- PROBLEM REQUIREMENTS -
Reproduce the entries exactly.

- RECORDS SUPPLIED -
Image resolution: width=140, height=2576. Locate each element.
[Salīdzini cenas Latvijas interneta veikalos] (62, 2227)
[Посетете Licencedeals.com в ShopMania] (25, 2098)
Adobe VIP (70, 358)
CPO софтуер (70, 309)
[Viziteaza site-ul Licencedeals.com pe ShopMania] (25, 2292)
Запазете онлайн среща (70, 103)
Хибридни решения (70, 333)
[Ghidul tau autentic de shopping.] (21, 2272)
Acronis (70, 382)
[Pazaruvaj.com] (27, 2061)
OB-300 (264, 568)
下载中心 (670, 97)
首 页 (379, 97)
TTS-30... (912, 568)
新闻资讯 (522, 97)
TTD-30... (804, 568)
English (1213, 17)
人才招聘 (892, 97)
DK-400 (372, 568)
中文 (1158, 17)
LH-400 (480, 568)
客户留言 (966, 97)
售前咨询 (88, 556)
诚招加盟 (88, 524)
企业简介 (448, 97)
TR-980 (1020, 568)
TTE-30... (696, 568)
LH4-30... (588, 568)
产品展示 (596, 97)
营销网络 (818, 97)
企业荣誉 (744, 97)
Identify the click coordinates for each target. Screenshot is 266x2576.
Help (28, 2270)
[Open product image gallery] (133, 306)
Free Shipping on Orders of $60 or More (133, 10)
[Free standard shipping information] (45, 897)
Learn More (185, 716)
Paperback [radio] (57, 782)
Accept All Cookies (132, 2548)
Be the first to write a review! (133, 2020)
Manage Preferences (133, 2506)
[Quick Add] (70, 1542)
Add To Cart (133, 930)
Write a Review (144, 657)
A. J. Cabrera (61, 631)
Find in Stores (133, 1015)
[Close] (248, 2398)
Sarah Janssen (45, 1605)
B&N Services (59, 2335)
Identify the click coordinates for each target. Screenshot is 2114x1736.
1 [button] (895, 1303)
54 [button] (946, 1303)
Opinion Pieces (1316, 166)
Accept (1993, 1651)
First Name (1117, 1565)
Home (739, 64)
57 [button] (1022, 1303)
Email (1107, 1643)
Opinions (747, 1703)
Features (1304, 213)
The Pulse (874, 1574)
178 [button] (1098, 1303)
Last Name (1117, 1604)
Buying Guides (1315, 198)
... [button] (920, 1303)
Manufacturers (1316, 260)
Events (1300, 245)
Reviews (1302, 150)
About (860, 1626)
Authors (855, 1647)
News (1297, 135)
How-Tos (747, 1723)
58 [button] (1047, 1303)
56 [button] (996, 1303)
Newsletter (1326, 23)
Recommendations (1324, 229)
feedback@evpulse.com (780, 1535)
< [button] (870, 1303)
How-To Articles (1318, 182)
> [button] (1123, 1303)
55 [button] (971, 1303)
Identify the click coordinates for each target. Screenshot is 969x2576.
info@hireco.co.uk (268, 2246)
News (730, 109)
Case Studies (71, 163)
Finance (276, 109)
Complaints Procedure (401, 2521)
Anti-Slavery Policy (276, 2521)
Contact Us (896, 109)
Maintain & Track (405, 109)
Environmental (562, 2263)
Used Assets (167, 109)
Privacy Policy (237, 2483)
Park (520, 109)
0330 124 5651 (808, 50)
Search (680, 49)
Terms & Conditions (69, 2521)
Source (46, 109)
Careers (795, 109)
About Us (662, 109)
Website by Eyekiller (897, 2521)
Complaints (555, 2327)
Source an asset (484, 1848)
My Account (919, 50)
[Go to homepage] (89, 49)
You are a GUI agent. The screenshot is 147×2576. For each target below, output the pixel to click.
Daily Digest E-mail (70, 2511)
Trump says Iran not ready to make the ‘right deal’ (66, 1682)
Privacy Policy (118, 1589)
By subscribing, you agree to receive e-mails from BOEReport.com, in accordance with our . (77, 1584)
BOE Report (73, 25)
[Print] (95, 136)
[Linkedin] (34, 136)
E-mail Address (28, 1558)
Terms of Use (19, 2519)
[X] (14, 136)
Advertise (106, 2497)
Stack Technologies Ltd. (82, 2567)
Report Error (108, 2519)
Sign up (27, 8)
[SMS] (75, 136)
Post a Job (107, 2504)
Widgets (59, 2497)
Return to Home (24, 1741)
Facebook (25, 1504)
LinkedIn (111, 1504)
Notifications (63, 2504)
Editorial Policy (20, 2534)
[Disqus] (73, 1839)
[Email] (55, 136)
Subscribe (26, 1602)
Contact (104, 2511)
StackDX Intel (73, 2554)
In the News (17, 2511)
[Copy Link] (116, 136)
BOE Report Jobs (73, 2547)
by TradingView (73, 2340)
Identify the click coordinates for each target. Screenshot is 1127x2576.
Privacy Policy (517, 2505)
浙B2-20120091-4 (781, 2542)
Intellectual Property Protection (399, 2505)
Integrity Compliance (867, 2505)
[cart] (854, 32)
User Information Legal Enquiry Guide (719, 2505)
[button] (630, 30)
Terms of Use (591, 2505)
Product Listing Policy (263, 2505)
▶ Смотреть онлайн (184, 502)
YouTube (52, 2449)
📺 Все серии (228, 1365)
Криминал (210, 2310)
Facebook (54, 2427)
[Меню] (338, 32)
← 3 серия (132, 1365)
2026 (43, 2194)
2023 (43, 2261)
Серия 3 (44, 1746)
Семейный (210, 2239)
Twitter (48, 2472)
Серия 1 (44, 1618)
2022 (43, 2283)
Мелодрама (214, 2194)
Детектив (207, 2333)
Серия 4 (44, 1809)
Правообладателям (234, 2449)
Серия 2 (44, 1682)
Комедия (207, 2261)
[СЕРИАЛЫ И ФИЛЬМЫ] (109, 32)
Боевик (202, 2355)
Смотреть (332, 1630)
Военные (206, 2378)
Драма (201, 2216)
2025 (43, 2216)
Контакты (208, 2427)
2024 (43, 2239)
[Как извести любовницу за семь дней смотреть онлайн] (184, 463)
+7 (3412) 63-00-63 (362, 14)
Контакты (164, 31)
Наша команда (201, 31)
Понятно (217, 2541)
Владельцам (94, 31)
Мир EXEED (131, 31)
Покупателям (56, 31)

- TASK ANSWER -
Image resolution: width=140, height=2576. Locate each element.
[Salīdzini cenas Latvijas interneta veikalos] (62, 2227)
[Посетете Licencedeals.com в ShopMania] (25, 2098)
Adobe VIP (70, 358)
CPO софтуер (70, 309)
[Viziteaza site-ul Licencedeals.com pe ShopMania] (25, 2292)
Запазете онлайн среща (70, 103)
Хибридни решения (70, 333)
[Ghidul tau autentic de shopping.] (21, 2272)
Acronis (70, 382)
[Pazaruvaj.com] (27, 2061)
OB-300 (264, 568)
下载中心 (670, 97)
首 页 (379, 97)
TTS-30... (912, 568)
新闻资讯 (522, 97)
TTD-30... (804, 568)
English (1213, 17)
人才招聘 (892, 97)
DK-400 (372, 568)
中文 (1158, 17)
LH-400 (480, 568)
客户留言 (966, 97)
售前咨询 (88, 556)
诚招加盟 (88, 524)
企业简介 (448, 97)
TR-980 (1020, 568)
TTE-30... (696, 568)
LH4-30... (588, 568)
产品展示 (596, 97)
营销网络 (818, 97)
企业荣誉 (744, 97)
Identify the click coordinates for each target. Screenshot is 266x2576.
Help (28, 2270)
[Open product image gallery] (133, 306)
Free Shipping on Orders of $60 or More (133, 10)
[Free standard shipping information] (45, 897)
Learn More (185, 716)
Paperback [radio] (57, 782)
Accept All Cookies (132, 2548)
Be the first to write a review! (133, 2020)
Manage Preferences (133, 2506)
[Quick Add] (70, 1542)
Add To Cart (133, 930)
Write a Review (144, 657)
A. J. Cabrera (61, 631)
Find in Stores (133, 1015)
[Close] (248, 2398)
Sarah Janssen (45, 1605)
B&N Services (59, 2335)
Identify the click coordinates for each target. Screenshot is 2114x1736.
1 [button] (895, 1303)
54 [button] (946, 1303)
Opinion Pieces (1316, 166)
Accept (1993, 1651)
First Name (1117, 1565)
Home (739, 64)
57 [button] (1022, 1303)
Email (1107, 1643)
Opinions (747, 1703)
Features (1304, 213)
The Pulse (874, 1574)
178 [button] (1098, 1303)
Last Name (1117, 1604)
Buying Guides (1315, 198)
... [button] (920, 1303)
Manufacturers (1316, 260)
Events (1300, 245)
Reviews (1302, 150)
About (860, 1626)
Authors (855, 1647)
News (1297, 135)
How-Tos (747, 1723)
58 [button] (1047, 1303)
56 [button] (996, 1303)
Newsletter (1326, 23)
Recommendations (1324, 229)
feedback@evpulse.com (780, 1535)
< [button] (870, 1303)
How-To Articles (1318, 182)
> [button] (1123, 1303)
55 [button] (971, 1303)
Identify the click coordinates for each target. Screenshot is 969x2576.
info@hireco.co.uk (268, 2246)
News (730, 109)
Case Studies (71, 163)
Finance (276, 109)
Complaints Procedure (401, 2521)
Anti-Slavery Policy (276, 2521)
Contact Us (896, 109)
Maintain & Track (405, 109)
Environmental (562, 2263)
Used Assets (167, 109)
Privacy Policy (237, 2483)
Park (520, 109)
0330 124 5651 (808, 50)
Search (680, 49)
Terms & Conditions (69, 2521)
Source (46, 109)
Careers (795, 109)
About Us (662, 109)
Website by Eyekiller (897, 2521)
Complaints (555, 2327)
Source an asset (484, 1848)
My Account (919, 50)
[Go to homepage] (89, 49)
You are a GUI agent. The screenshot is 147×2576. For each target below, output the pixel to click.
Daily Digest E-mail (70, 2511)
Trump says Iran not ready to make the ‘right deal’ (66, 1682)
Privacy Policy (118, 1589)
By subscribing, you agree to receive e-mails from BOEReport.com, in accordance with our . (77, 1584)
BOE Report (73, 25)
[Print] (95, 136)
[Linkedin] (34, 136)
E-mail Address (28, 1558)
Terms of Use (19, 2519)
[X] (14, 136)
Advertise (106, 2497)
Stack Technologies Ltd. (82, 2567)
Report Error (108, 2519)
Sign up (27, 8)
[SMS] (75, 136)
Post a Job (107, 2504)
Widgets (59, 2497)
Return to Home (24, 1741)
Facebook (25, 1504)
LinkedIn (111, 1504)
Notifications (63, 2504)
Editorial Policy (20, 2534)
[Disqus] (73, 1839)
[Email] (55, 136)
Subscribe (26, 1602)
Contact (104, 2511)
StackDX Intel (73, 2554)
In the News (17, 2511)
[Copy Link] (116, 136)
BOE Report Jobs (73, 2547)
by TradingView (73, 2340)
Identify the click coordinates for each target. Screenshot is 1127x2576.
Privacy Policy (517, 2505)
浙B2-20120091-4 (781, 2542)
Intellectual Property Protection (399, 2505)
Integrity Compliance (867, 2505)
[cart] (854, 32)
User Information Legal Enquiry Guide (719, 2505)
[button] (630, 30)
Terms of Use (591, 2505)
Product Listing Policy (263, 2505)
▶ Смотреть онлайн (184, 502)
YouTube (52, 2449)
📺 Все серии (228, 1365)
Криминал (210, 2310)
Facebook (54, 2427)
[Меню] (338, 32)
← 3 серия (132, 1365)
2026 (43, 2194)
2023 (43, 2261)
Серия 3 (44, 1746)
Семейный (210, 2239)
Twitter (48, 2472)
Серия 1 (44, 1618)
2022 (43, 2283)
Мелодрама (214, 2194)
Детектив (207, 2333)
Серия 4 (44, 1809)
Правообладателям (234, 2449)
Серия 2 (44, 1682)
Комедия (207, 2261)
[СЕРИАЛЫ И ФИЛЬМЫ] (109, 32)
Боевик (202, 2355)
Смотреть (332, 1630)
Военные (206, 2378)
Драма (201, 2216)
2025 (43, 2216)
Контакты (208, 2427)
2024 (43, 2239)
[Как извести любовницу за семь дней смотреть онлайн] (184, 463)
+7 (3412) 63-00-63 (362, 14)
Контакты (164, 31)
Наша команда (201, 31)
Понятно (217, 2541)
Владельцам (94, 31)
Мир EXEED (131, 31)
Покупателям (56, 31)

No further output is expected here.